In 2014, Sierra Nevada Corporation (SNC) announced that it planned to use Stratolaunch as the launch platform for a scaled version of its Dream Chaser reusable spacecraft, initially for unmanned missions and later for manned missions with up to three astronauts. As shown in the following concept drawing, Dream Chaser appears to mounted on a winged, recoverable booster rocket.  For more information on the Dream Chaser reusable spacecraft, visit the SNC website at the following link:

https://www.sncorp.com

Stratolauncher Carrier with Dream Chaser. Source: Sierra Nevada

In 2014, a planned partnership between Stratolaunch Systems and SpaceX for an air-dropped version of the Falcon booster failed to materialize. In October 2016, Stratolaunch announced a partnership with Orbital ATK, which will provide Pegasus XL expendable boosters for use in launching small satellites into Earth orbit from the Stratolaunch aircraft.

The Stratolaunch Carrier was reported to be 76% complete in 2016. Stratolaunch Systems expects the aircraft to be operational by the end of this decade. You’ll find more information on Stratolaunch here:

http://www.stratolaunch.com

Other launch systems

You’ll find a list of worldwide orbital launch systems at the following link.  Most of these are expendable launch systems.

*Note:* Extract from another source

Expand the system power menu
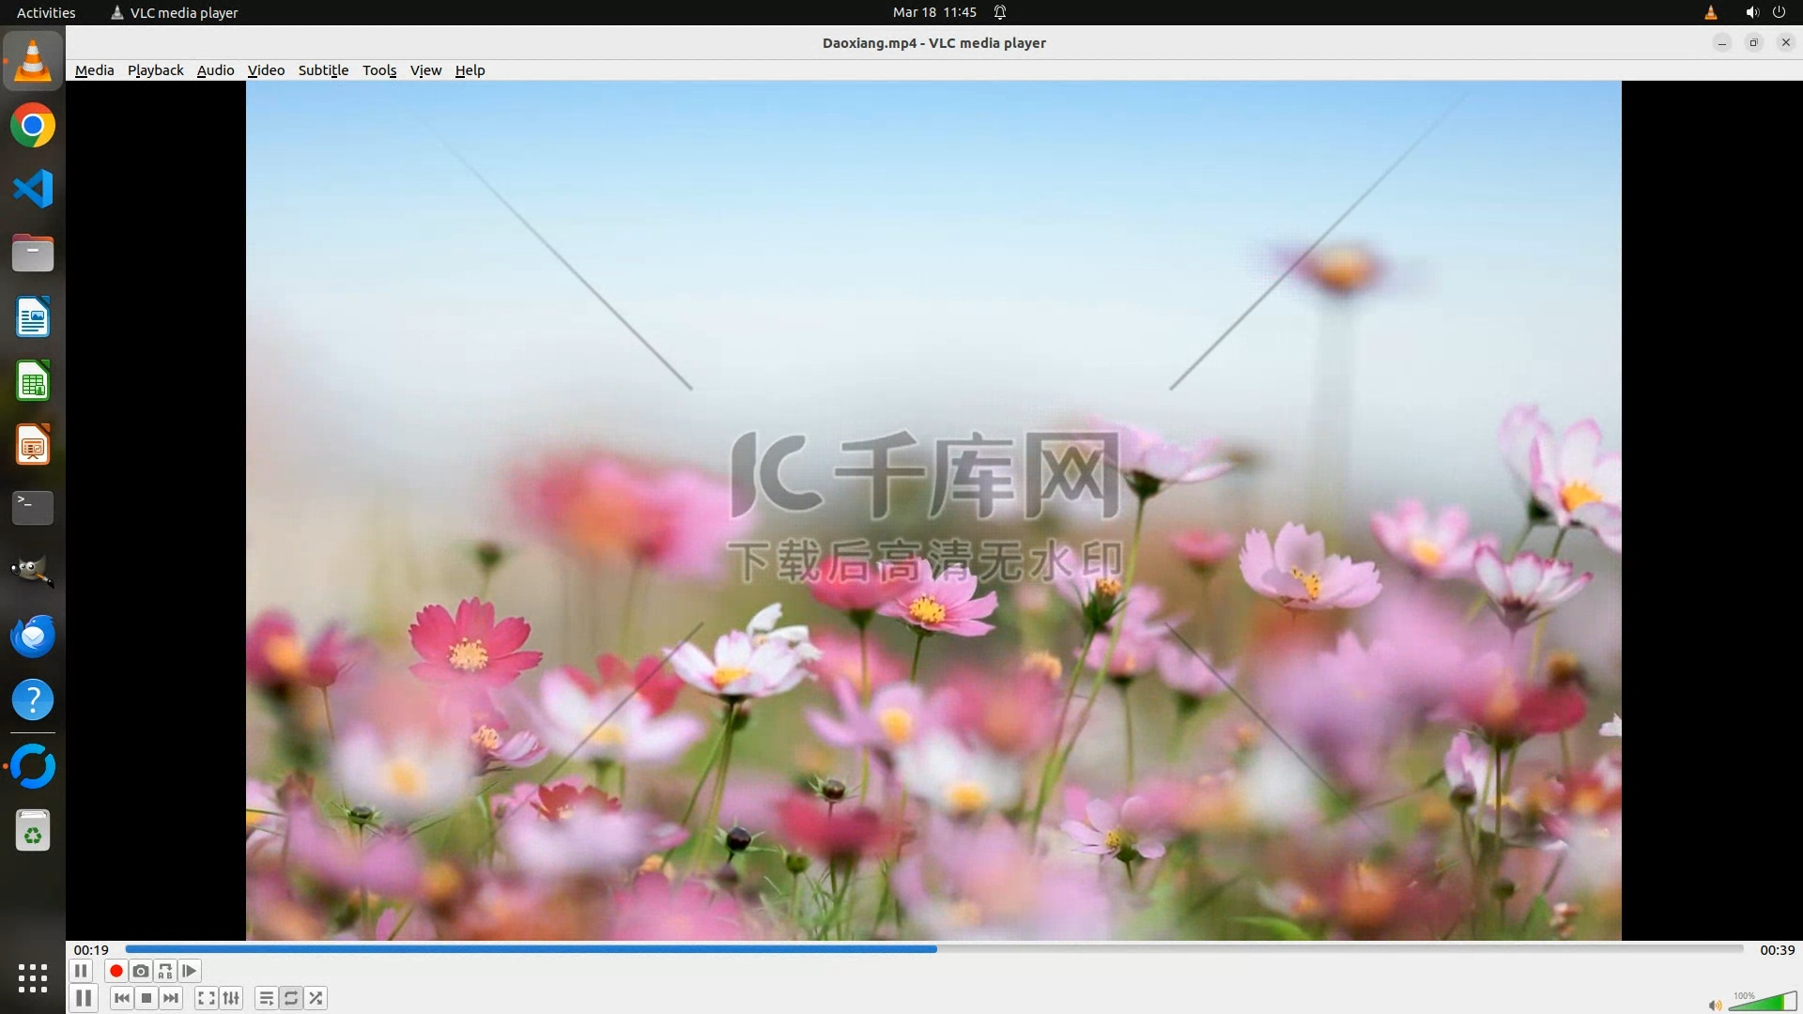click(x=1779, y=12)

https://en.wikipedia.org/wiki/List_of_orbital_launch_systems

A comparison of these orbital launch systems is available here:

https://en.wikipedia.org/wiki/Comparison_of_orbital_launch_systems

Not included in the above list is the new Next Generation Launch (NGL) System announced by Orbital ATK on 6 April 2017. Two versions of this new, expendable, three-stage booster will be developed to handle medium-to-large payloads, roughly comparable to the payload capability of the SpaceX Falcon 9 reusable booster. The first two stages of the NGL System will be solid fueled.   First flight is planned for 2021. You’ll find a fact sheet on the NGL system at the following link:

http://www.orbitalatk.com/flight-systems/space-launch-vehicles/NGL/docs/BR17001_3862%20NGL_Final%20and%20Approved.pdf

In conclusion

In the highly competitive launch vehicle market, booster reusability should yield a significant economic advantage. In the long run, demonstrating better launch service economies will determine the success or failure of reusable launch vehicles.

While SpaceX and Blue Origin have demonstrated the technical ability to recover and reuse the first stage of a launch vehicle, they have not yet demonstrated the long-term economic value of that capability. In 2017, SpaceX plans to re-fly about six Falcon 9 v1.2 boosters, with even more recycled boosters to be launched in 2018. Blue Origin will likely start New Shepard passenger flights in 2018.

I’m betting that SpaceX and Blue Origin will be successful and reusable boosters will find a permanent role in reducing the price for delivering cargo and people into space.